-- GOAL OF THE EXERCISE --
Quote from the Ned rig text everything from "The Ned rig" down to "it rarely blanks.".

** BEGIN GIVEN TEXT **

The Ned rig
A Ned rig is a small mushroom-head jighead with a short, stubby soft stickbait, fished slowly along the bottom. It is the finesse rig: a small, light, do-nothing presentation that draws bass in pressured and clear water when bigger lures get refused. It catches largemouth and smallmouth alike, and it rarely blanks.
| Component | Spec |
|---|---|
| Main line | Light fluorocarbon, 8 to 10 lb; or a light braid main line to a fluorocarbon leader |
| Jighead | Mushroom-head jighead, 1.5 to 3.5 g (1/16 to 1/8 oz): lighter and slower in the shallows, heavier in deeper water or wind. Around 5 ft of depth per 1/16 oz is a fair start |
| Soft plastic | Short, stubby soft stickbait, 6 to 8 cm (2.5 to 3"), often half a longer stick worm. Natural tones (green pumpkin, watermelon) in clear water; a brighter tail or chartreuse tip can help |
What it's for
Largemouth and smallmouth bass in pressured and clear water, when they have seen everything else. This is the finesse rig: small, light and subtle, so it gets bites when bigger, louder lures get refused. The buoyant stubby stick on a light mushroom head stands up off the bottom and quivers on the lightest touch of the rod, which is a presentation bass struggle to leave alone. It is at its best in clear water, on hard-fished waters, in cold or bright conditions, and any time the fishing is slow. It does not catch the biggest bass every day, but it catches numbers, and it is the rig to fall back on when the others have stopped working.

** END GIVEN TEXT **
** BEGIN DATA RECORDS **

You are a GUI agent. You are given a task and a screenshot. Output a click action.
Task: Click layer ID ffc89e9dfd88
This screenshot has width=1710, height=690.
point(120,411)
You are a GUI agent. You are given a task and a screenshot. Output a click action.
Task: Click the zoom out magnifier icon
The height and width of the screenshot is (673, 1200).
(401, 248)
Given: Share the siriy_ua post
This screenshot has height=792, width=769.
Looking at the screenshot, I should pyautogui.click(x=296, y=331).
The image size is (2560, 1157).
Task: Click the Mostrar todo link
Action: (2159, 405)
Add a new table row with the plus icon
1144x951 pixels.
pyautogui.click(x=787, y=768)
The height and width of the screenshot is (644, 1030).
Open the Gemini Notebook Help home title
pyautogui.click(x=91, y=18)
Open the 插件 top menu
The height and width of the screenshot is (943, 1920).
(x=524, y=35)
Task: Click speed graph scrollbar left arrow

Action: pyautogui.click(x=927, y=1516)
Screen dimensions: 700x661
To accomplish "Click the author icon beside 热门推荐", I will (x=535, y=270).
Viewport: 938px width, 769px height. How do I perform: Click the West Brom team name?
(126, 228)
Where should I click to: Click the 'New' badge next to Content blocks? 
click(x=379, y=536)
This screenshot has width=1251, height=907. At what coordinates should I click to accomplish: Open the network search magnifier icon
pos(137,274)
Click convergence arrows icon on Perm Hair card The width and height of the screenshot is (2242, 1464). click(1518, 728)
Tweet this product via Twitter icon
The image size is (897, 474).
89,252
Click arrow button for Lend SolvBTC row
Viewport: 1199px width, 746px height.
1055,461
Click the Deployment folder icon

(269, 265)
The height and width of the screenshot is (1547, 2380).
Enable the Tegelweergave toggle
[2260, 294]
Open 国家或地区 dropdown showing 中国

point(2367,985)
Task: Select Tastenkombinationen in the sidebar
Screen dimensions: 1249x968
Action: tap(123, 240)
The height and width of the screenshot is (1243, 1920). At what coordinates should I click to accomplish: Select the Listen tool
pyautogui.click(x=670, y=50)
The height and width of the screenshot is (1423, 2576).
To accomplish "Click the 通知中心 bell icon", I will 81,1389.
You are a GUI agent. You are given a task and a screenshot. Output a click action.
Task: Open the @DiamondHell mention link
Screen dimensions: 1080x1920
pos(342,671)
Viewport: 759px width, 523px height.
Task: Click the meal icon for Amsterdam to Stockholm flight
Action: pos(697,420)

** END DATA RECORDS **

-- ANSWER TO THE TASK --
The Ned rig
A Ned rig is a small mushroom-head jighead with a short, stubby soft stickbait, fished slowly along the bottom. It is the finesse rig: a small, light, do-nothing presentation that draws bass in pressured and clear water when bigger lures get refused. It catches largemouth and smallmouth alike, and it rarely blanks.